В моих снах Петро двоится, троится, он то молодой, то старый. То ругается, то обнимает. Сегодня мне снилось, что он пьет горячий чай из своей дурацкой фаянсовой кружки. Над ней поднимается пар, капли оседают на бровях. Потом замерзают и превращаются в сосульки. Петро не может открыть глаз. Будто слепой, идет ко мне за помощью. Я растерянно оглядываю кухню в поисках нужного инструмента. Петро подсказывает – «лёдник» или что-то вроде, машет рукой в сторону выдвижного ящика. Мол, существует инструмент для снятия сосулек с глаз и у него такой есть. Петро врасплох не застать.
Есть еще одно различие между Петро и мной, и мысленно я с удовлетворением его отмечаю. Вначале ведь ищут скорее сходство. Целыми днями расспрашивают обо всем подряд, обнаруживая, что «я тоже» и «у меня то же самое». А кончается все по-другому. Подобие оказывается невинным лукавством.
Петро не умел развлекаться; может, именно поэтому он показался мне таким старым, хотя, когда мы познакомились, ему не было и тридцати пяти. Даже танцевал он на собственной свадьбе потому, что так положено. Да, танец доставлял ему удовольствие – ведь он и должен доставлять удовольствие. Но оно было каким-то механическим. Занимаясь чем-нибудь, он полностью погружался в это дело. Если красил забор, то красил забор. Если проверял контрольные, то проверял контрольные. Если уж хромал, то ковылял на всю катушку, чтоб никто не сомневался. Если молчал, то буквально терял дар речи. Это забавно – быть все время в одном месте: твое место всегда в одном времени. Быть привязанным к самому себе, словно бездомный пес. Не отходя ни на миллиметр, не выглядывая поминутно наружу.

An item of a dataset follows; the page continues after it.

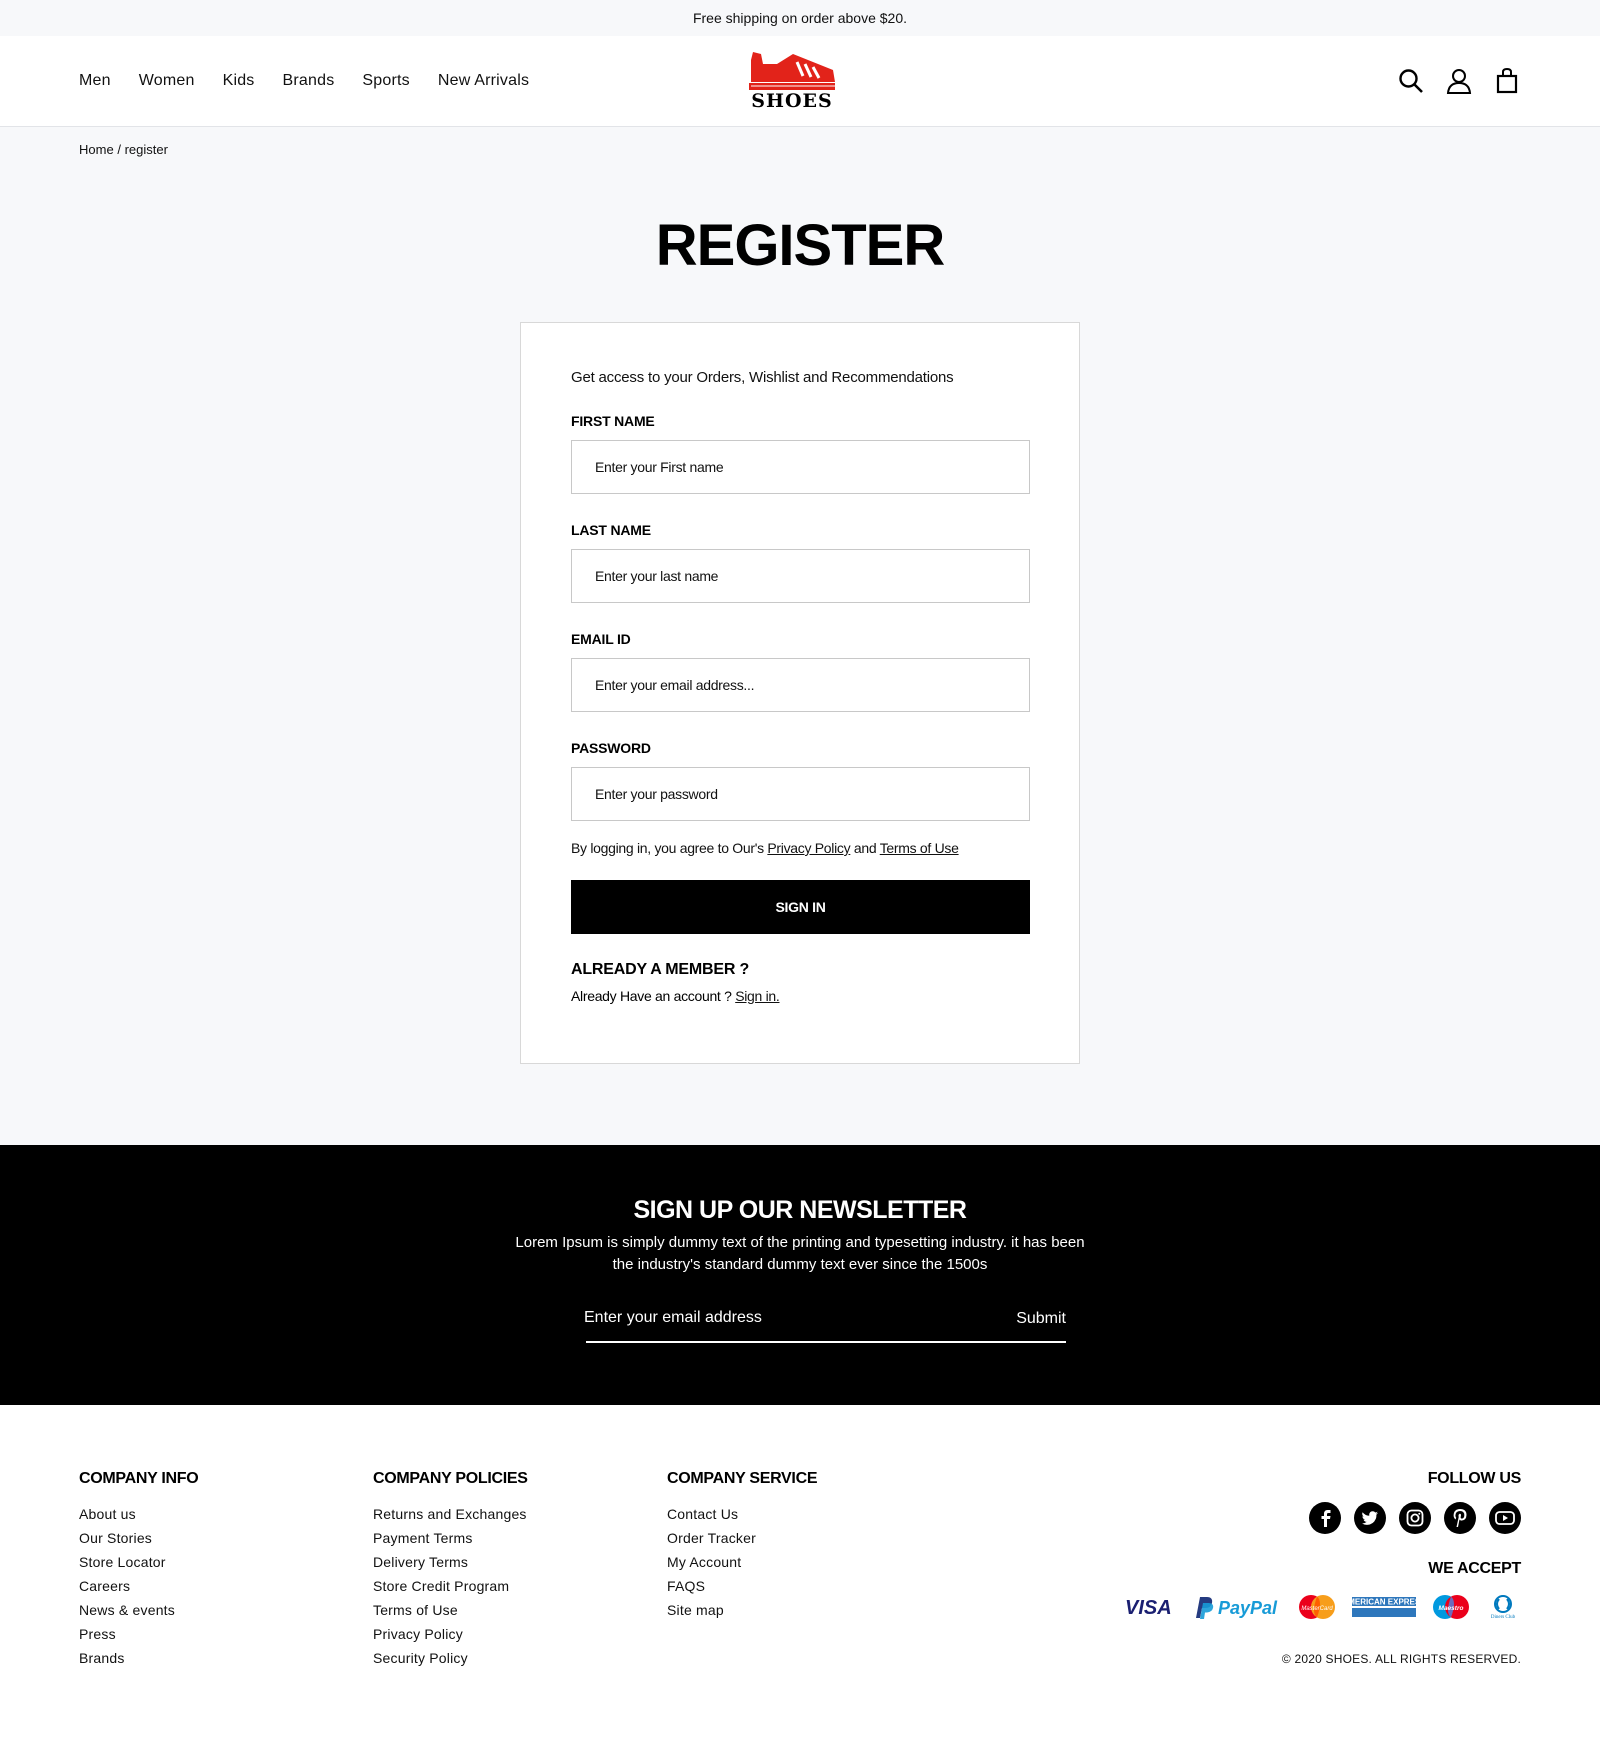  Describe the element at coordinates (792, 71) in the screenshot. I see `shoe-logo-icon` at that location.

Я, наоборот, никогда не стою на месте, меня не поймаешь. Я постоянно играю. Играю, когда подметаю и чищу картошку – притворяюсь, что понарошку. Играю, что Петро умер и лежит теперь замерзший на веранде, в ожидании лучших времен. Ничего не делаю всерьез. Играю, вытаптывая в снегу буквы.
Тетка Маринка говорила, что каждый вечер сразу после захода солнца весь мир на три минуты окрашивается в синий цвет. Если увидеть этот синий мир и загадать желание, оно сбудется. Вот что я вижу теперь за окошком – синий мир. И с облегчением обнаруживаю, что желаний у меня никаких нет.
Русские появились ночью, под прикрытием монотонного гула грузовиков. Петро в отчаянии прижимал ухо к радиоприемнику.
Первые дни были наполнены шепотом. Люди всё шептались и шептались. Шепот всплывал над деревней и, словно печной дым, стелился над пшеничными полями. Потом сделалось тихо. Радиоприемники – это было первое, что у нас забрали. Велели сидеть дома и ждать. Они составляли какие-то списки, без конца их переделывали, что-то организовывали. Днем ездили на военной машине, поднимая облака желтой сентябрьской пыли.
Петро остался без работы. Ночью из школы, где они обосновались, доносился шум – русские стреляли по стенам, в портреты Ньютона и Коперника.
Мы уже поняли, что поляков будут вывозить. Мне сообщил Мирон. Но, говоря об этом, имел в виду другое. Он хотел сказать: «Так тебе и надо. Вышла замуж за старика, вот и отправляйся теперь с ним вместе к белым медведям». А может, эту весть принесла тетка Маринка. Тогда на самом деле она сказала: «Сделай что-нибудь. Если ты позволишь сдвинуть себя с места, вам конец». На всякий случай в отсутствие Петро я сняла со стены икону, а на ее место повесила вырезанное из газеты лицо Сталина.
Потом к нам подселили пару гражданских русских. Врачей. Кухня стала общей, чего Петро просто не выносил. Он целыми днями сидел на застеленной кровати и выходил, только когда тех не было. Так, чтобы их не видеть. А ведь это оказались милые люди. Мы не очень понимали друг друга, но сколько нужно слов, чтобы поговорить? Она – красивая, широколицая, полногубая, узенькая, словно ласка. Как-то, когда мы болтали о нарядах, щупали ткань на юбках, трогали ватные плечики блузок, выяснилось, что эта Люба не носит нижнего белья. Война ведь, белье не производят – только пушки и «катюши». Во время очередной примерки, обмена шмотками меня смутил вид ее голых ягодиц и неожиданно откровенная лохматая «киска».